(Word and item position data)
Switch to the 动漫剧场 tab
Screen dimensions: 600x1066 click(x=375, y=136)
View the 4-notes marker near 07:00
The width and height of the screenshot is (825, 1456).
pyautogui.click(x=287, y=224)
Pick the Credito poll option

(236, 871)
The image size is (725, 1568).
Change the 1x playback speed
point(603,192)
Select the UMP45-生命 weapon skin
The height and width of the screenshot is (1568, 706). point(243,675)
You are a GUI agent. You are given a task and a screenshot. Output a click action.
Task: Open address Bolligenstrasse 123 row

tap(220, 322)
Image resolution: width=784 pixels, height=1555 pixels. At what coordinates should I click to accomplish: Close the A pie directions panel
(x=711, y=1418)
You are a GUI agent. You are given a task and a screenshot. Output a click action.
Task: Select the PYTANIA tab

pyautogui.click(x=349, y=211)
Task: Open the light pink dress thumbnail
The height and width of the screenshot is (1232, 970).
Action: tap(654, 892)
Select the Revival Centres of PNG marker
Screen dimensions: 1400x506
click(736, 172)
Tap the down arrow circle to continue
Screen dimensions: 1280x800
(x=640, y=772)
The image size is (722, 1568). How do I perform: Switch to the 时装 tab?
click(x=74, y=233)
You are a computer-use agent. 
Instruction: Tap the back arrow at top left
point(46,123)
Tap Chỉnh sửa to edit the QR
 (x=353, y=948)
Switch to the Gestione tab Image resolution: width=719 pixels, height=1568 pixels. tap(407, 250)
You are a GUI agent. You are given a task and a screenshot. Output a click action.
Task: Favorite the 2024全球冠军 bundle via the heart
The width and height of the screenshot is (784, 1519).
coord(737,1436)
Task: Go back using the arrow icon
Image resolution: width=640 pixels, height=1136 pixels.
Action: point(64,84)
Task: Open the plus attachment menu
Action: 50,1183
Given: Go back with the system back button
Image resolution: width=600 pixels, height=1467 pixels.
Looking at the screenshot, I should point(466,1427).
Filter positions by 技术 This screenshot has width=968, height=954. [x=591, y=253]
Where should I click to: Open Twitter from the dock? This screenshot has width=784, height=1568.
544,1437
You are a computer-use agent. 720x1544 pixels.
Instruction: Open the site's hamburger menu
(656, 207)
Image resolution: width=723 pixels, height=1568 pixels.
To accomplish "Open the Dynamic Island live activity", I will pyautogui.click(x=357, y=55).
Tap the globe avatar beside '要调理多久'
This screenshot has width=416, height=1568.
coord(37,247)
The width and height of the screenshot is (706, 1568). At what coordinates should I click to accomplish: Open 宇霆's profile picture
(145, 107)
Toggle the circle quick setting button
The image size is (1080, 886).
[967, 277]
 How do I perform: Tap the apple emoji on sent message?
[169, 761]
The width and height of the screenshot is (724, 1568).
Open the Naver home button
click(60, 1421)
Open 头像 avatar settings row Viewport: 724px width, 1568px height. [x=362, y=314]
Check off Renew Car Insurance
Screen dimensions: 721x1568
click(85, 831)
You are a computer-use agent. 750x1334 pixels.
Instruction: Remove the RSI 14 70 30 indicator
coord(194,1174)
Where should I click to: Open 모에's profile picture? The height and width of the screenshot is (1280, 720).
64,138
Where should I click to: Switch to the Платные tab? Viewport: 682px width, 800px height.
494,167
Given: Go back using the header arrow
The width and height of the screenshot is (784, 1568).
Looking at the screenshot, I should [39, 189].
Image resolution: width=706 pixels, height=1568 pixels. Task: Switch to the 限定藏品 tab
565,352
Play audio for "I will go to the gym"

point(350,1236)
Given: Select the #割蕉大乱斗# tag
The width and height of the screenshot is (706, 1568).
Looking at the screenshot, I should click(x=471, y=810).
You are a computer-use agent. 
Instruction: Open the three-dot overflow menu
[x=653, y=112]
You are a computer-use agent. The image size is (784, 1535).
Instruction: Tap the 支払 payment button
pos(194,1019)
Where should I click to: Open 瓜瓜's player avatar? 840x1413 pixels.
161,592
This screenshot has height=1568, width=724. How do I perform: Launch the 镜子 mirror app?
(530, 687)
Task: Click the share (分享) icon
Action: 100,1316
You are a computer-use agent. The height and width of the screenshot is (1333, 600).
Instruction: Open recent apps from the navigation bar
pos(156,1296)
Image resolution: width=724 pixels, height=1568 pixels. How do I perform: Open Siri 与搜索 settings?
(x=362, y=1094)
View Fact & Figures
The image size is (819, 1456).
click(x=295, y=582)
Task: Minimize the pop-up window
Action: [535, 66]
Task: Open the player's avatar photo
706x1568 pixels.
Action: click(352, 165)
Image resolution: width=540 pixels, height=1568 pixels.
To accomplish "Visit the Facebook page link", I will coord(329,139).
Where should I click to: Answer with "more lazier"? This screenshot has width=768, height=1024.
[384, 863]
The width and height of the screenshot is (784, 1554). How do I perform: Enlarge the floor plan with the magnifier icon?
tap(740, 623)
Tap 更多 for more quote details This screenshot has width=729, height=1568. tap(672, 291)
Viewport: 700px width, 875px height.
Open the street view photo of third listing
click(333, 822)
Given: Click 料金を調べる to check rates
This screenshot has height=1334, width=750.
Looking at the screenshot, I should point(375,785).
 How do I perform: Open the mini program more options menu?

- _WHAT YOU SHOULD DO_
Update the material by replacing every "Image resolution" with "Screen resolution". Leave everything else unchanged.

- _SOLUTION TO THE EXERCISE_
Switch to the 动漫剧场 tab
Screen dimensions: 600x1066 click(x=375, y=136)
View the 4-notes marker near 07:00
The width and height of the screenshot is (825, 1456).
pyautogui.click(x=287, y=224)
Pick the Credito poll option

(236, 871)
The image size is (725, 1568).
Change the 1x playback speed
point(603,192)
Select the UMP45-生命 weapon skin
The height and width of the screenshot is (1568, 706). point(243,675)
You are a GUI agent. You are given a task and a screenshot. Output a click action.
Task: Open address Bolligenstrasse 123 row

tap(220, 322)
Screen resolution: width=784 pixels, height=1555 pixels. At what coordinates should I click to accomplish: Close the A pie directions panel
(x=711, y=1418)
You are a GUI agent. You are given a task and a screenshot. Output a click action.
Task: Select the PYTANIA tab

pyautogui.click(x=349, y=211)
Task: Open the light pink dress thumbnail
The height and width of the screenshot is (1232, 970).
Action: tap(654, 892)
Select the Revival Centres of PNG marker
Screen dimensions: 1400x506
click(736, 172)
Tap the down arrow circle to continue
Screen dimensions: 1280x800
(x=640, y=772)
The image size is (722, 1568). How do I perform: Switch to the 时装 tab?
click(x=74, y=233)
You are a computer-use agent. 
Instruction: Tap the back arrow at top left
point(46,123)
Tap Chỉnh sửa to edit the QR
 (x=353, y=948)
Switch to the Gestione tab Screen resolution: width=719 pixels, height=1568 pixels. tap(407, 250)
You are a GUI agent. You are given a task and a screenshot. Output a click action.
Task: Favorite the 2024全球冠军 bundle via the heart
The width and height of the screenshot is (784, 1519).
coord(737,1436)
Task: Go back using the arrow icon
Screen resolution: width=640 pixels, height=1136 pixels.
Action: point(64,84)
Task: Open the plus attachment menu
Action: 50,1183
Given: Go back with the system back button
Screen resolution: width=600 pixels, height=1467 pixels.
Looking at the screenshot, I should point(466,1427).
Filter positions by 技术 This screenshot has width=968, height=954. [x=591, y=253]
Where should I click to: Open Twitter from the dock? This screenshot has width=784, height=1568.
544,1437
You are a computer-use agent. 720x1544 pixels.
Instruction: Open the site's hamburger menu
(656, 207)
Screen resolution: width=723 pixels, height=1568 pixels.
To accomplish "Open the Dynamic Island live activity", I will pyautogui.click(x=357, y=55).
Tap the globe avatar beside '要调理多久'
This screenshot has width=416, height=1568.
coord(37,247)
The width and height of the screenshot is (706, 1568). At what coordinates should I click to accomplish: Open 宇霆's profile picture
(145, 107)
Toggle the circle quick setting button
The image size is (1080, 886).
[967, 277]
 How do I perform: Tap the apple emoji on sent message?
[169, 761]
The width and height of the screenshot is (724, 1568).
Open the Naver home button
click(60, 1421)
Open 头像 avatar settings row Viewport: 724px width, 1568px height. [x=362, y=314]
Check off Renew Car Insurance
Screen dimensions: 721x1568
click(85, 831)
You are a computer-use agent. 750x1334 pixels.
Instruction: Remove the RSI 14 70 30 indicator
coord(194,1174)
Where should I click to: Open 모에's profile picture? The height and width of the screenshot is (1280, 720).
64,138
Where should I click to: Switch to the Платные tab? Viewport: 682px width, 800px height.
494,167
Given: Go back using the header arrow
The width and height of the screenshot is (784, 1568).
Looking at the screenshot, I should [39, 189].
Screen resolution: width=706 pixels, height=1568 pixels. Task: Switch to the 限定藏品 tab
565,352
Play audio for "I will go to the gym"

point(350,1236)
Given: Select the #割蕉大乱斗# tag
The width and height of the screenshot is (706, 1568).
Looking at the screenshot, I should click(x=471, y=810).
You are a computer-use agent. 
Instruction: Open the three-dot overflow menu
[x=653, y=112]
You are a computer-use agent. The image size is (784, 1535).
Instruction: Tap the 支払 payment button
pos(194,1019)
Where should I click to: Open 瓜瓜's player avatar? 840x1413 pixels.
161,592
This screenshot has height=1568, width=724. How do I perform: Launch the 镜子 mirror app?
(530, 687)
Task: Click the share (分享) icon
Action: 100,1316
You are a computer-use agent. The height and width of the screenshot is (1333, 600).
Instruction: Open recent apps from the navigation bar
pos(156,1296)
Screen resolution: width=724 pixels, height=1568 pixels. How do I perform: Open Siri 与搜索 settings?
(x=362, y=1094)
View Fact & Figures
The image size is (819, 1456).
click(x=295, y=582)
Task: Minimize the pop-up window
Action: [535, 66]
Task: Open the player's avatar photo
706x1568 pixels.
Action: click(352, 165)
Screen resolution: width=540 pixels, height=1568 pixels.
To accomplish "Visit the Facebook page link", I will coord(329,139).
Where should I click to: Answer with "more lazier"? This screenshot has width=768, height=1024.
[384, 863]
The width and height of the screenshot is (784, 1554). How do I perform: Enlarge the floor plan with the magnifier icon?
tap(740, 623)
Tap 更多 for more quote details This screenshot has width=729, height=1568. tap(672, 291)
Viewport: 700px width, 875px height.
Open the street view photo of third listing
click(333, 822)
Given: Click 料金を調べる to check rates
This screenshot has height=1334, width=750.
Looking at the screenshot, I should point(375,785).
 How do I perform: Open the mini program more options menu?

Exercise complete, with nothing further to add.